The contradiction Lee identifies is stark: while the Federal Government invests in building institutional digital competence and reducing vendor dependence, Selangor continues contracting with private operators for core parking infrastructure, including system management, deployment, and ongoing operations. This divergence suggests inconsistent governance philosophy across Malaysia's federal and state levels, with potential implications for citizens trying to navigate different digital service models depending on which jurisdiction they inhabit.
Lee emphasised that when citizens are obligated to share personal information and conduct daily financial transactions through government-linked digital platforms, the government shoulders a corresponding responsibility to safeguard that trust scrupulously. This principle extends beyond merely securing data technically; it encompasses transparency about breaches, honesty about vulnerabilities, and demonstrated commitment to remedying systemic failures. The parking system incident, from this perspective, represents not merely a technical failure but a breach of the implicit social contract between government and the governed.

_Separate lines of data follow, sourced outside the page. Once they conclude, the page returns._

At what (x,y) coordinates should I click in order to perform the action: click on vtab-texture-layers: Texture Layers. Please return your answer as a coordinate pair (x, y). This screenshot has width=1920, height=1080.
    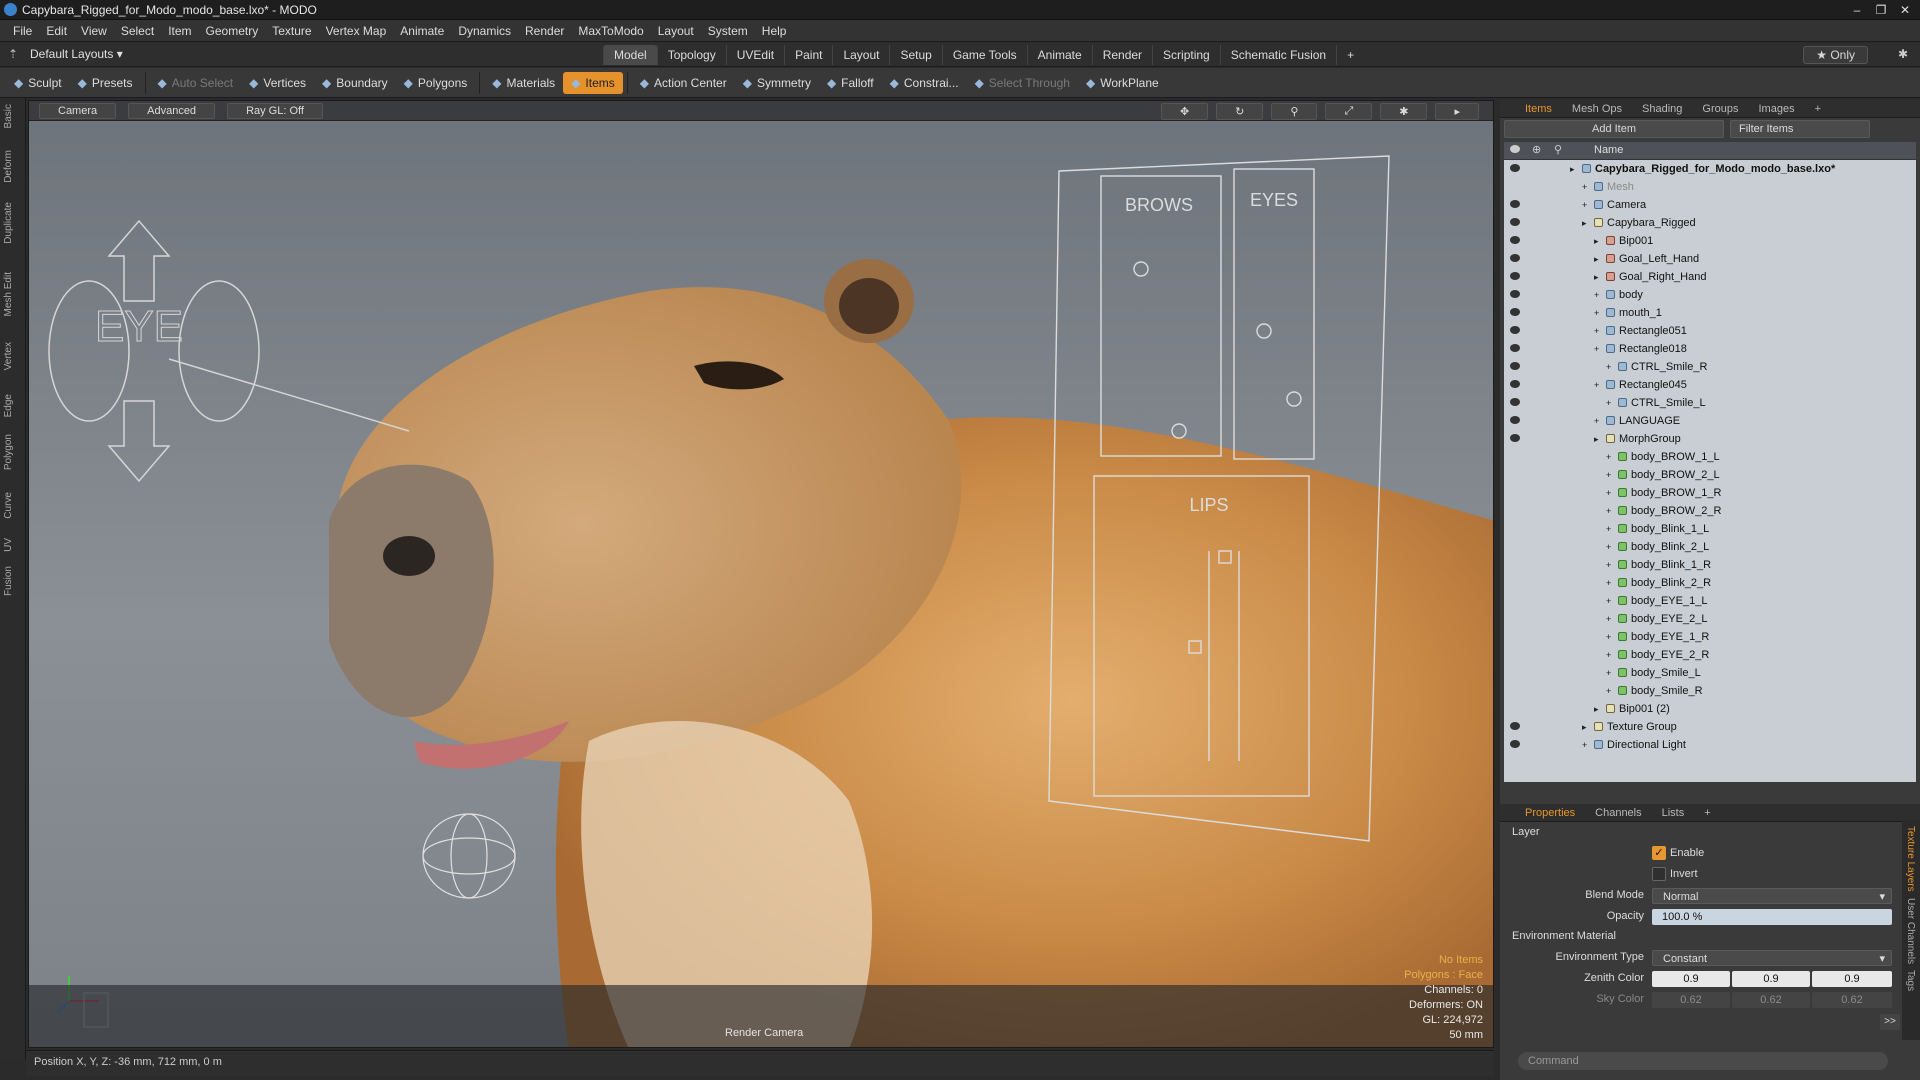
    Looking at the image, I should click on (1910, 859).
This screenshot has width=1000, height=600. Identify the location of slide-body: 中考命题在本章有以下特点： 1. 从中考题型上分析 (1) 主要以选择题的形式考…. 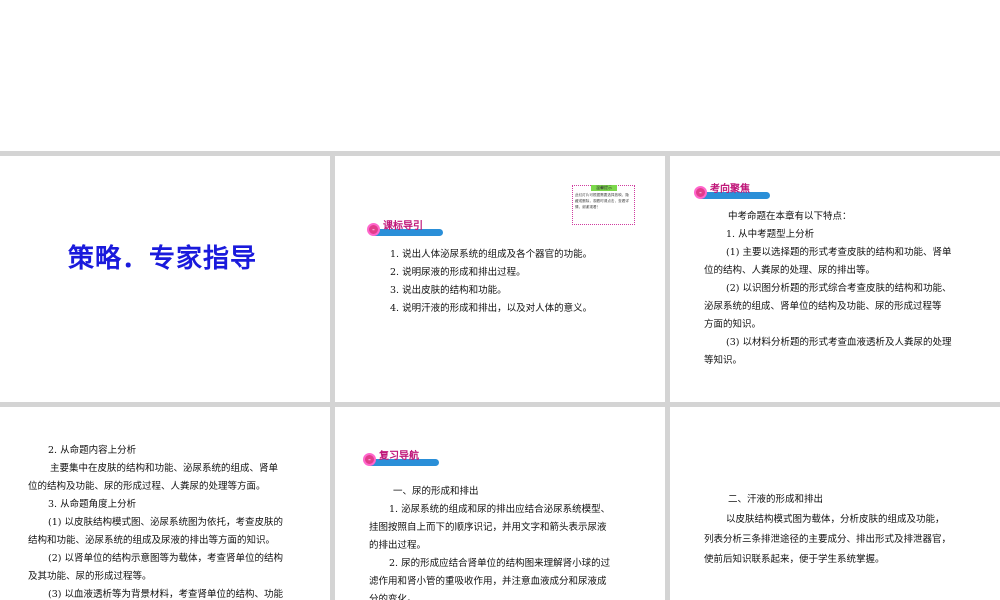
(828, 289).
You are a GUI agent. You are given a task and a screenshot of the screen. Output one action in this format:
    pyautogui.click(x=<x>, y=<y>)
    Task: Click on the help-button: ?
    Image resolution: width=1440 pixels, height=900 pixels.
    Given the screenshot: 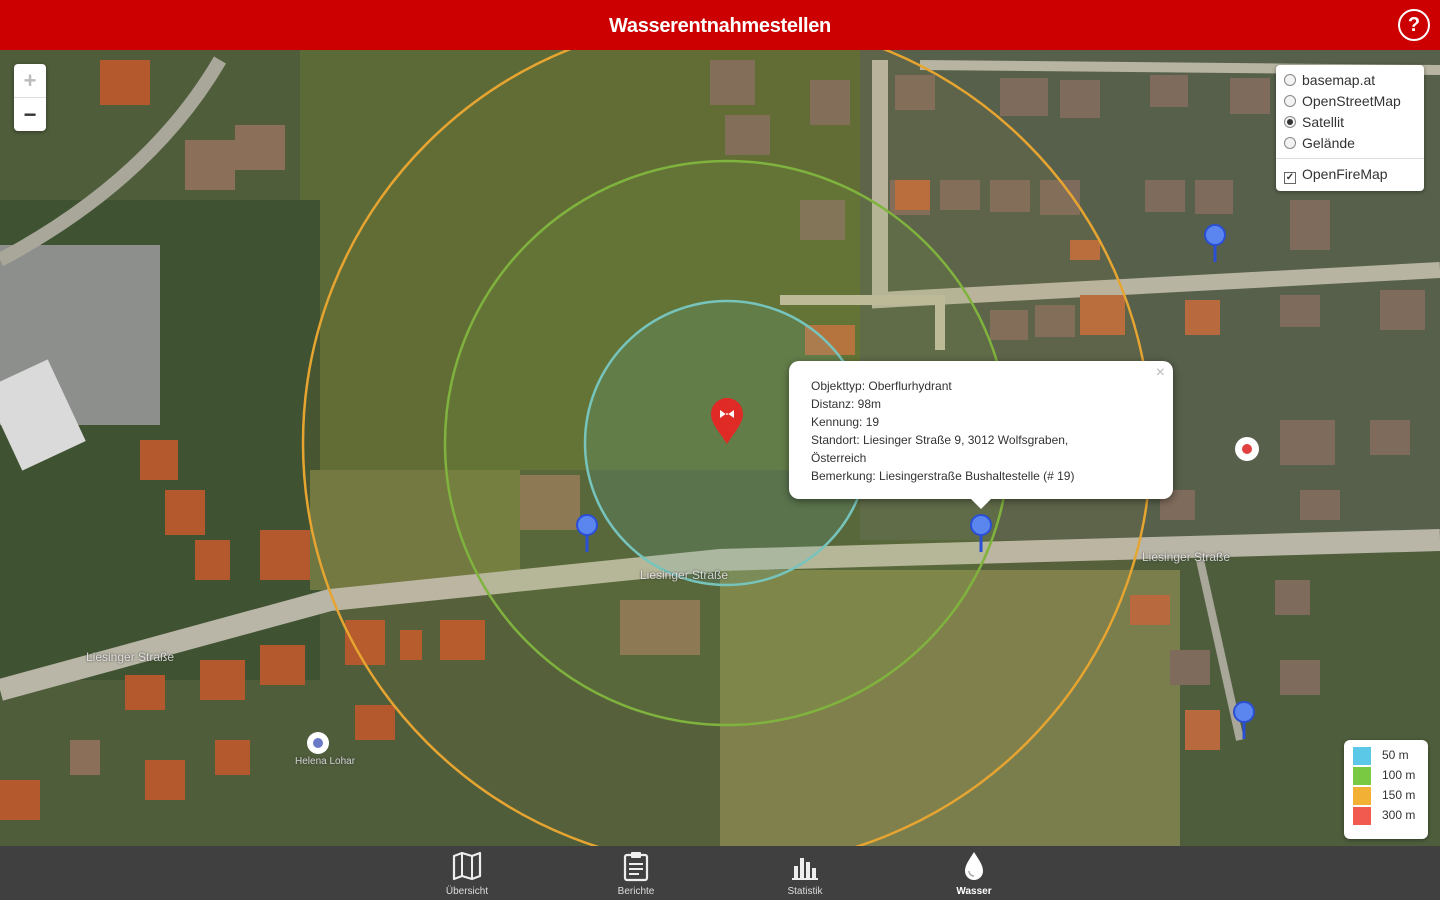 What is the action you would take?
    pyautogui.click(x=1414, y=25)
    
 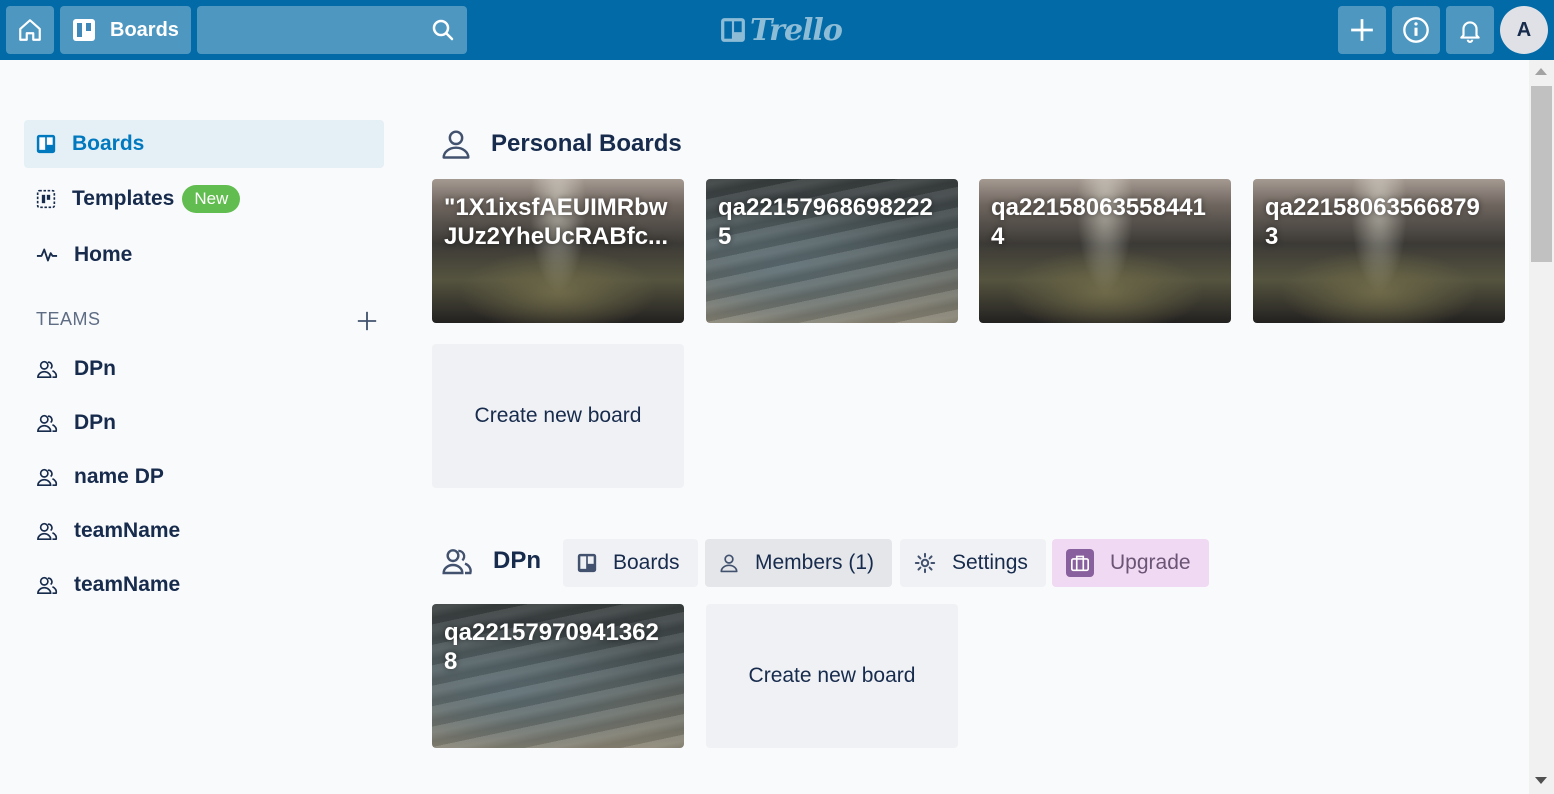 I want to click on sidebar-item-home: Home, so click(x=204, y=255).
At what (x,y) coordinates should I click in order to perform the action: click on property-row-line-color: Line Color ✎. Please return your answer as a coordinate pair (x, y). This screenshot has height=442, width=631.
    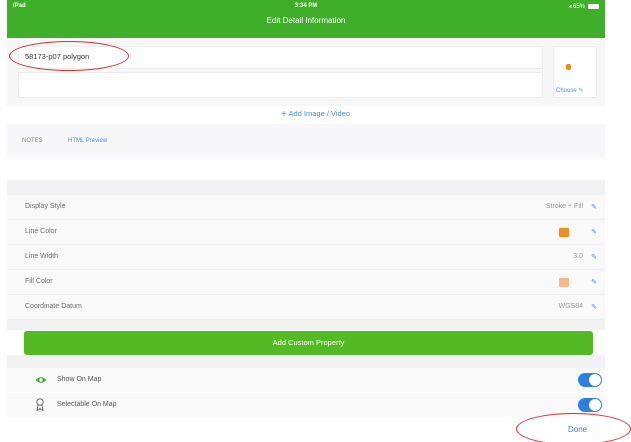
    Looking at the image, I should click on (306, 232).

The timing of Lee's renewed pressure is significant given the July 2025 context of his July 3 statement. The attack appears to have crystallised longstanding concerns into an immediate crisis demanding response. For Malaysian policymakers monitoring this situation, the incident exemplifies tensions between privatisation arguments emphasising efficiency and private-sector innovation, and accountability arguments emphasising public ownership of critical infrastructure and data security.
The Selangor case carries implications beyond one state's parking system. As Malaysia increasingly digitises government services, decisions about whether core infrastructure remains publicly managed or shifts to private operation will shape citizen trust in digital governance for years ahead. The cyberattack provides a concrete demonstration that these choices carry real consequences for data security and public accountability, potentially influencing how other states approach similar infrastructure decisions.
Lee's demand for the Select Committee hearing represents a procedural avenue for transforming technical incident into political accountability mechanism. Public hearings create space for citizen participation, media scrutiny, and legislative questioning in ways that private government inquiries cannot replicate. Whether Selangor authorities comply voluntarily or face formal legislative pressure will itself communicate volumes about the state government's genuine commitment to transparency and citizen protection in the digital age.